モノには価値が無い。ヒトが価値を決める。
どんなに素晴らしい研究成果を出しても、それを他人に認めてもらえない限り、その研究は自己満足でしかない。
これは僕が大学で研究をするようになって、最も考えさせられてきたことだ。研究結果に価値が発生するのは、結果が出た瞬間ではない。結果が認められた瞬間だ。なぜなら、情報の価値を決めるのは、発信者でも情報の内容でもなく、情報の受信者だからだ。自分の研究結果の価値を正しく伝えることまでが、研究者の責任であり、能力だ。
これは別の言い方をすると、
「真偽」や「価値」といった概念は、情報や物体が有している
という考え方だったのが、
情報や物体の「真偽」や「価値」は、それを扱う人間が(勝手に)決めている
という考え方にシフトしてきたとも言える。
僕が「自分には自然科学は向いていない」と思ったきっかけも、原点はここにある。研究者は「科学的真実」を追究することに命を懸けているけど、そこには結果を評価してくれる「人」の存在は無い。つまり、研究という行為自体が何か客観的価値を生み出している訳ではないということだ。なぜなら、研究結果の価値は、それが他人に認められたり実用化されたりすることによって初めて生み出されるものだからだ。
要するに、
ヒトに向き合わず、モノに向き合っているだけでは、自己満足を超えたものを得ることはできない。
と考えるようになった結果、高純度でモノに向き合う研究者という職は、僕には向いていないのだな、と思うようになったということだ。
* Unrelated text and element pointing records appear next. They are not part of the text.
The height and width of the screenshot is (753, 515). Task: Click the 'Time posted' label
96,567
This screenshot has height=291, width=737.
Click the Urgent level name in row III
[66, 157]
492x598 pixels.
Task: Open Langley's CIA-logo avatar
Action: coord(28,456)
話は変わるけど、今日は髪を切りに行ってきた。いつもイキりパーマをかけてもらうんだけど、今回は就活中ということで、ガキみたいに短くしてもらった。顔的に本当にガキみたいになるから困る。今日さっそくラーメン屋で「ボク」って呼ばれたしな。ゲーヒーもあんま生えてこないし、寒すぎてモコモコのジャンパー以外着るもの無いし、大人ぶる方法が無くて困る。
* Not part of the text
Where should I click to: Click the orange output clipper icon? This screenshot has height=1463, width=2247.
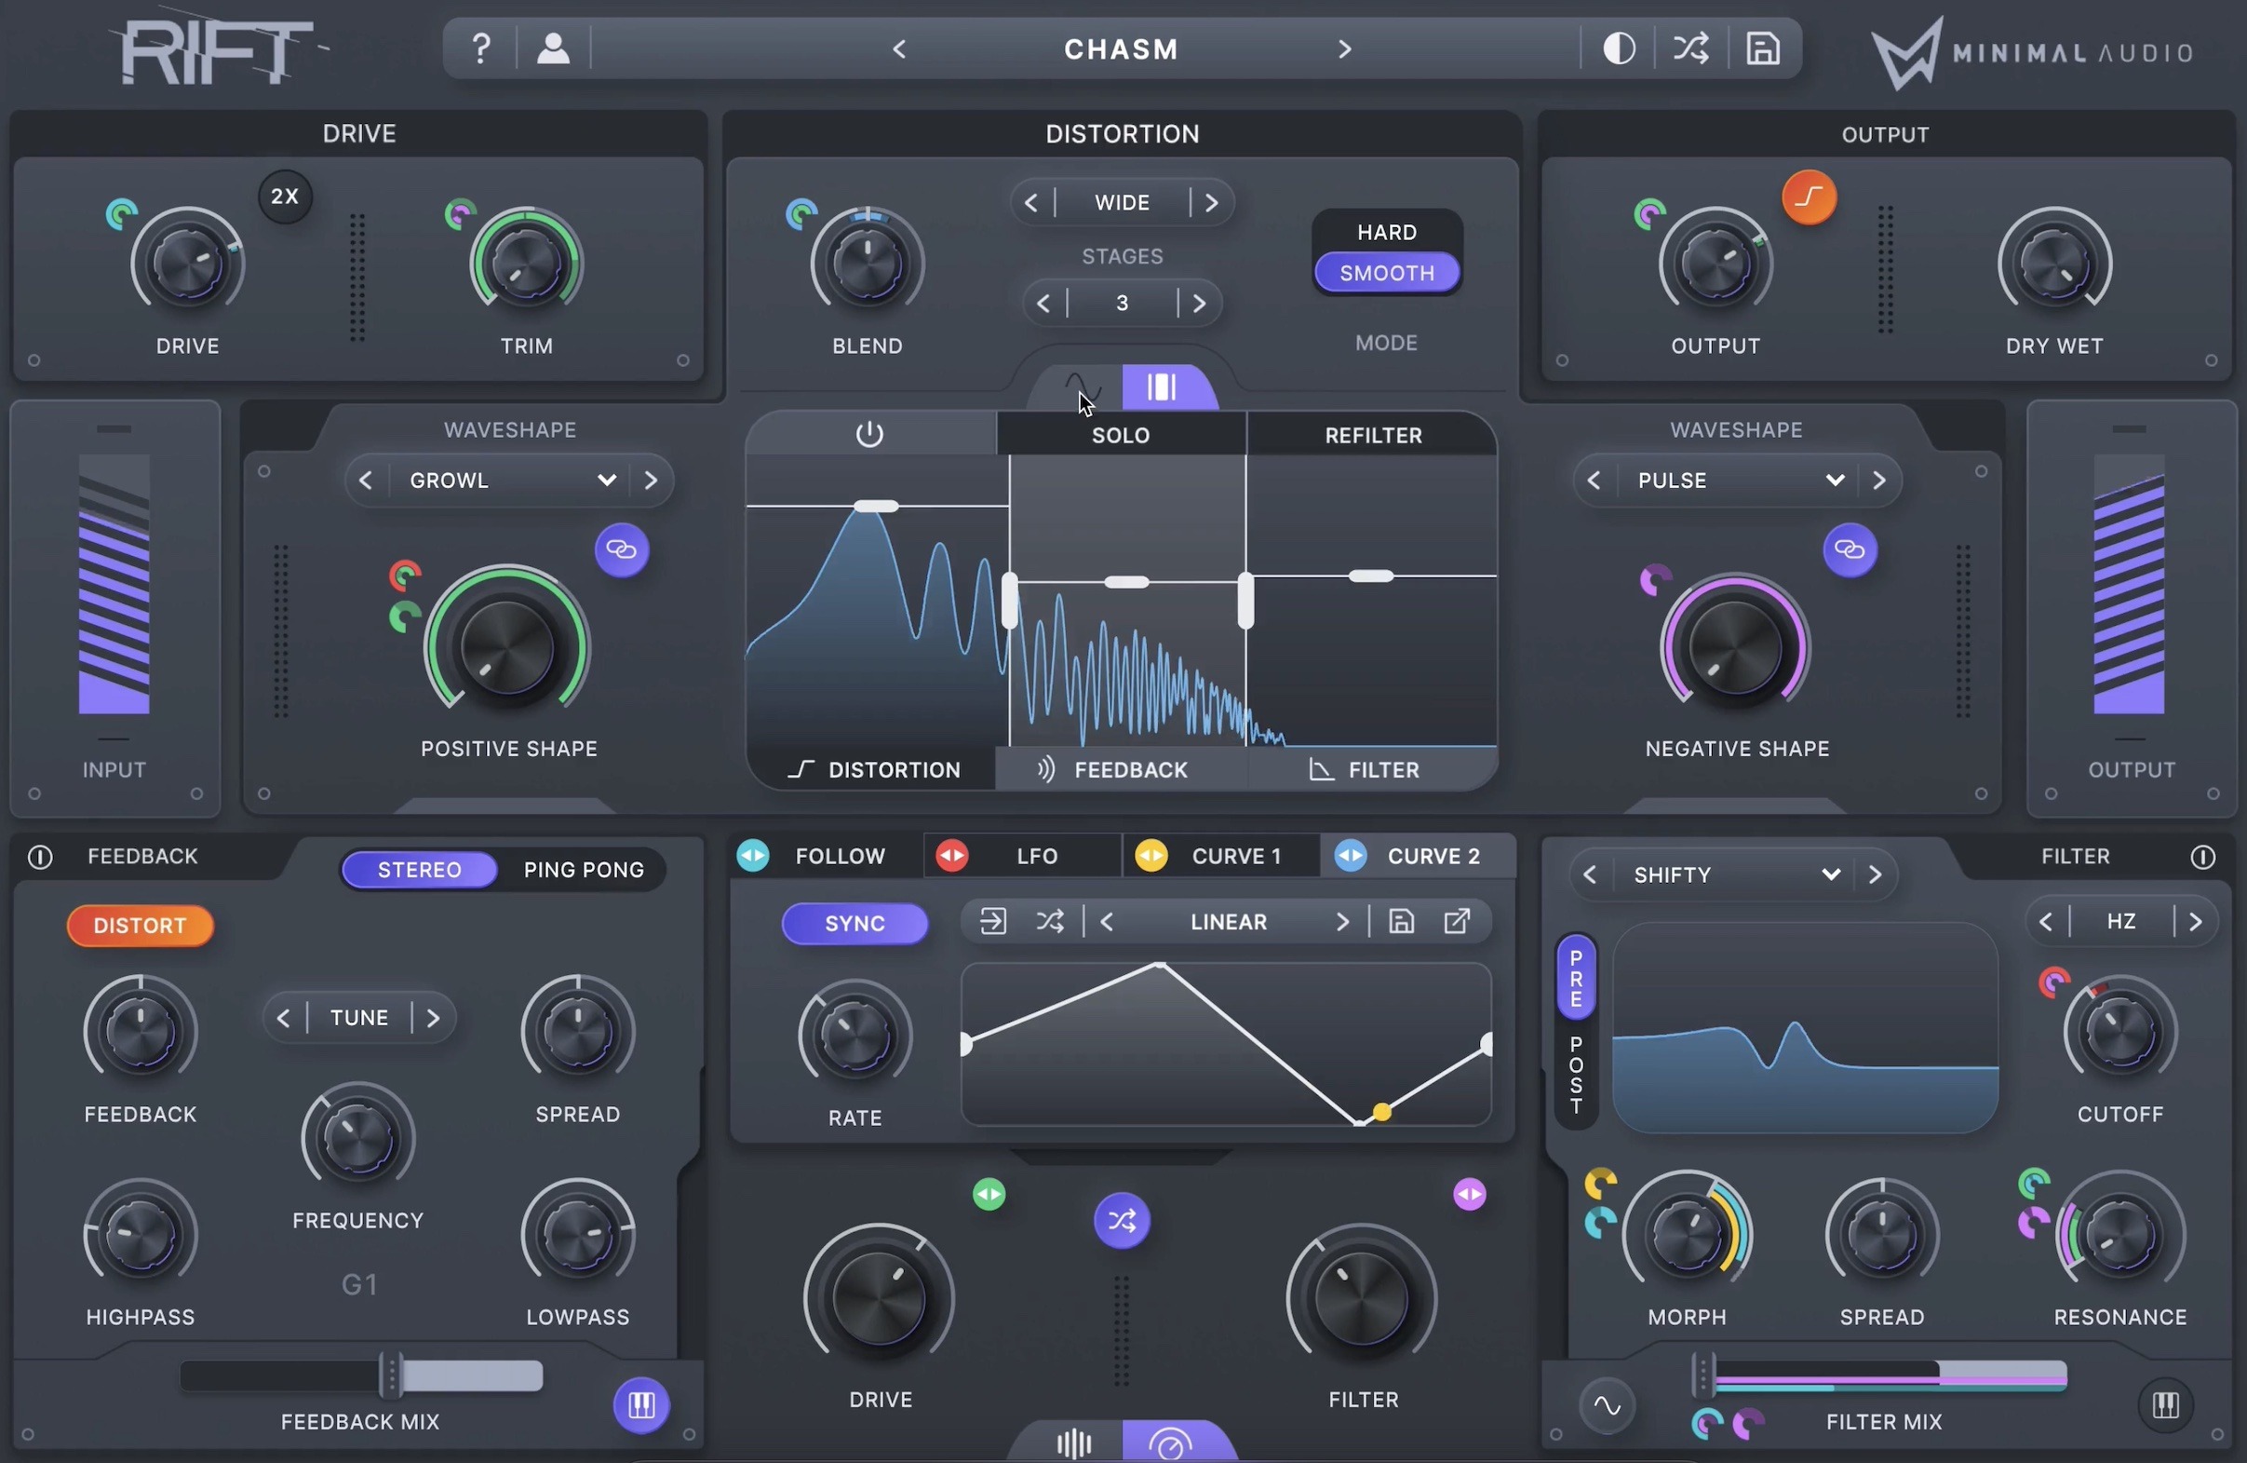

さて、その時に美容師と話したことが面白かった。案の定就活の話になったので、「モノだけでなくヒトにも向き合いたいからコンサルに行きたいと思った」と話したら、美容師が「確かにモノばっかり見ても相手がいないですしね」と、賛同してくれたので、切り返して「美容師はどうなんですか。モノ(技術)とヒト(お客さん)のバランスが大事ですよね」って話をふってみた。そしたらその返しに「それは違う。人形相手の練習でも絶対に誰かを想像しながらやる。お客さんに喜んでもらうための技術であって、技術を高めること自体に意味はない」と言われて、「はっ」と思ってしまった。
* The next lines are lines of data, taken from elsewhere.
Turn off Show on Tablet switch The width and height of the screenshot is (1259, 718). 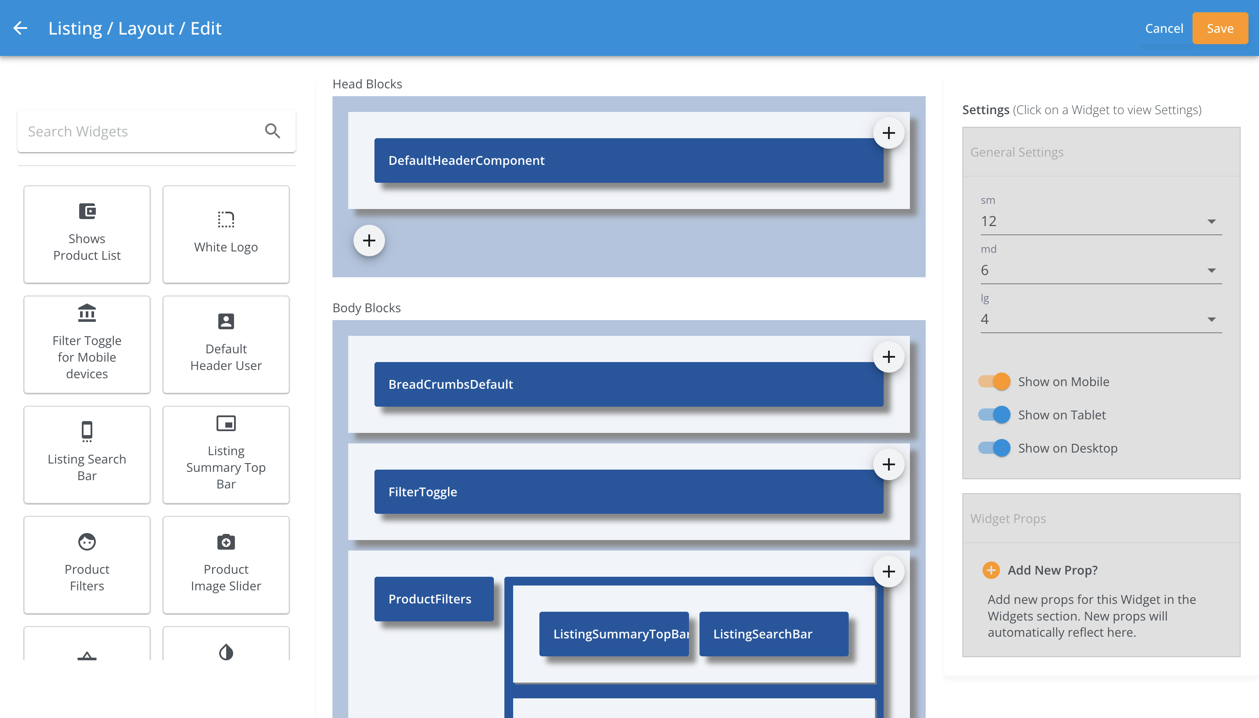(994, 415)
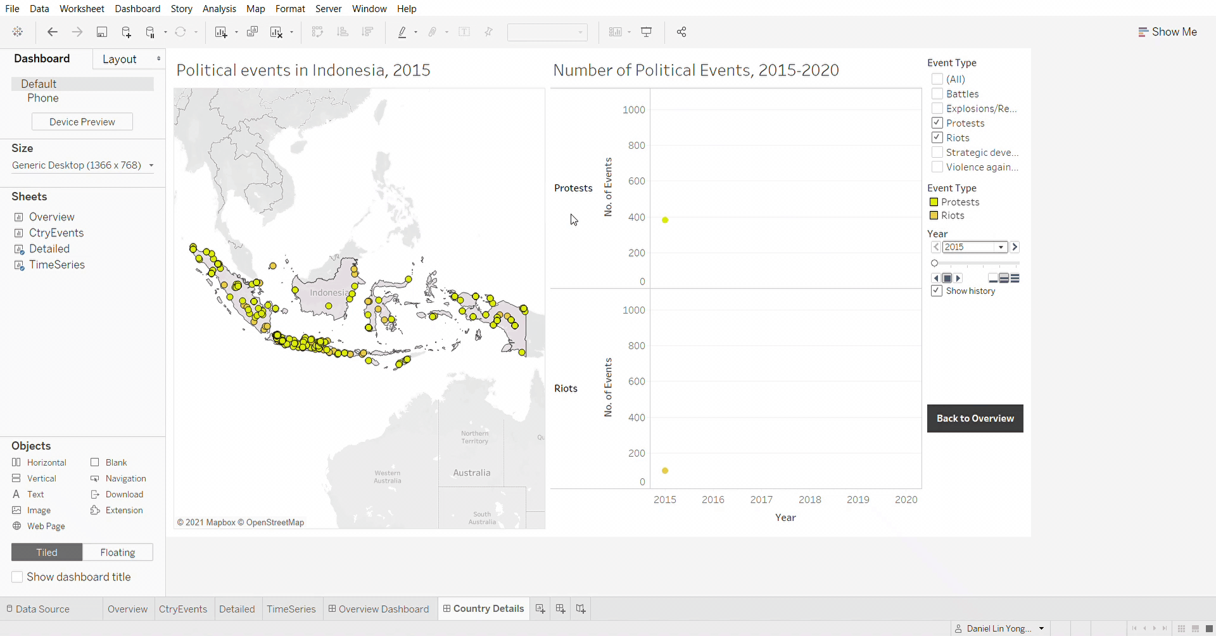
Task: Click the New Dashboard icon in bottom tabs
Action: (561, 609)
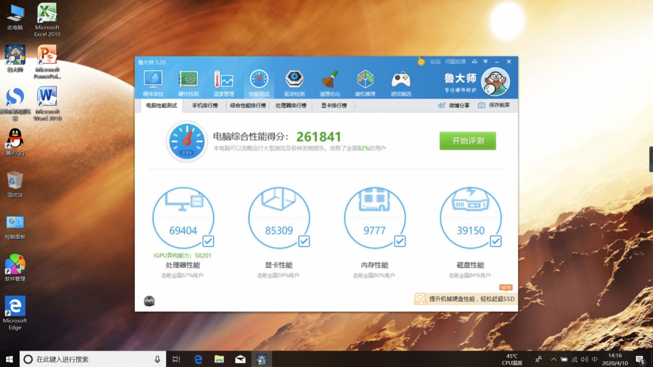Click the green 开始评测 start benchmark button
653x367 pixels.
point(467,140)
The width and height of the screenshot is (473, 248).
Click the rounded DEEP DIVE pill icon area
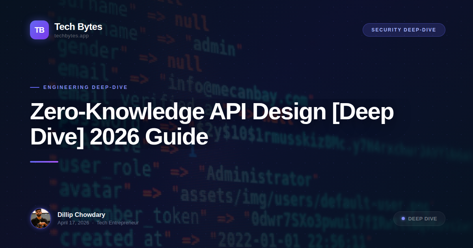(403, 218)
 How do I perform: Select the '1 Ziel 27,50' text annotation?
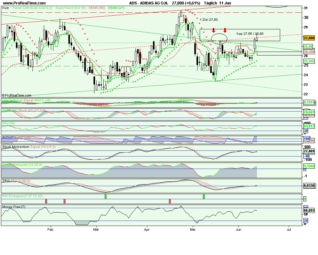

そうだ。やっぱりモノじゃなくヒトだ。技術とお客さんとで向き合うバランスが大事なのではなく、評価してくれるお客さんがいるからこそ、技術に価値が生じてくるのだ。似たようなことは、人と向き合うあらゆる業種の人たちが考えていることに違いない。そう考えると、研究というのは、ヒトを排除し、モノに向き合うことを目的化した、唯一の業種だと見ることもできる。
モノには価値が無い。ヒトが価値を決める。「世の中の本体」は人が生きている現場だ。
↓この夏、モンゴルの大草原で暮らす人たちを見て感じたことが、ようやくまとまってきた気がする。
Монгол - 日記なんで。
今回、草原を見ながら色々考えたが、僕には基礎科学の研究者としての適性が無い気がしてきた。基礎研究は僕にとって抽象的過ぎて現実離れしている気がするからだ。人間が生きている現場こそが現実であって、僕はもっと現実が見たいと思う。